7_そういうわけで、作画していく上で小物や衣装を正確に描いていくための資料が必要となるのですが、今回拘束されている犯人側が針金を用いて片方の輪を外した手錠を描く必要があり、ネット上の画像を見ただけでは中々その内部構造がよくわからなくて困っていたのですが、丁度その頃息抜きのつもりで出かけた近所のフリーマーケットで複製品の手錠を500円で売っていたのを見つけて即座に購入して作画に役立てました。これには少し運命を感じました。そうして逮捕されている犯人側の押収品として今回架空の猫目液という麻薬を描写したのですが、その持ち物が存在する自然な成り行きとして犯人側の職業を医師と設定しました。なのでその役割を視覚的に表現するために首に聴診器を掛けているわけです。取り調べの段階でそんな訳が無いのですがあくまでフィクションの世界なので。尤も犯人が裸体に黒い靴下だけを履いているというのはただ単に私の個人的な好みです(笑)。

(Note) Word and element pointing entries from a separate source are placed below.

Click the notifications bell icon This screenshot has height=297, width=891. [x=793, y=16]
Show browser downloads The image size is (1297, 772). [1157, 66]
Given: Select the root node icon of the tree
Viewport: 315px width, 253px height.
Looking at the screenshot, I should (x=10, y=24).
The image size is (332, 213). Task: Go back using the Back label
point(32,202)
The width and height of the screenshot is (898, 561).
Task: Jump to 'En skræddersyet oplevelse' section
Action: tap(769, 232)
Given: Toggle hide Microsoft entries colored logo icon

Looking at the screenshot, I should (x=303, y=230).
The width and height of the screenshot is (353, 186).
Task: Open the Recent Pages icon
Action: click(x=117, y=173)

私はなるべく自分の作画に現実味を持たせる為に描写上必要な小道具等は実際に購入して所有しているのですが、それらのコレクションの中には聴診器や麻酔マスク、膣内観察用のクスコ、医療用肛門棒なども含まれています。なので今後、私が何かの冤罪事件を疑われて家宅捜索された際には長期間勾留される事態は免れないと思います(笑)。
8_こうして支援者さんに申し訳ないと頭な中では思いながら時間を掛けて作画に没頭していたのですが、その過程でいつも通りの陰影の描写に自分自身で疑問を持ってしまいここでもしばらく試行錯誤の時間をとることになってしまいました。簡単に説明しますと今までどおりの「アニメ塗り」という手法で陰影を描写していく事のルーティンに自分自身で飽きて来たのです。そこで今回は陰影の差異をなるべくつけないように薄くしたり、あるいは敢えて陰影の描写を省いた箇所を設けて、その分線画を削ってメリハリを表現したりと試してみたのですが、これも前回描いたイラストの照明具合の問題と同様に完璧な答えなど無いので暫定的に今回の仕上がりが完成版となっていますが、いまだにどういった描写が正解なのか私にも解っていません。特にデジタル作画だといくらでも試行錯誤ができてしまうので、「締め切り」という現実的なゴールが無いと着地点が見出せなくなるのです。なので今回は陰影の描写の描き込み具合に関してはこれで良かったとは明言出来ません。しかしこれも逆転の発想で「デジタル作画なのだから後日期間をおいて気が向いたらいつでも修正や加筆ができるのだから取り敢えず今日のところはこのバージョンを完成イラストとしよう」と自分に言い聞かせて今回は最終投稿とさせてもらいました。支援者の皆さんにも納得していただけたら安堵するのですが・・・。とりあえず作者本人としては今回の完成イラストはとても気に入っています。なぜなら前述した通り私個人の性的嗜好の全てが描き込まれているからです。けれどもうすでに終わった事なので、早く次回の作品に取り掛かりたいです。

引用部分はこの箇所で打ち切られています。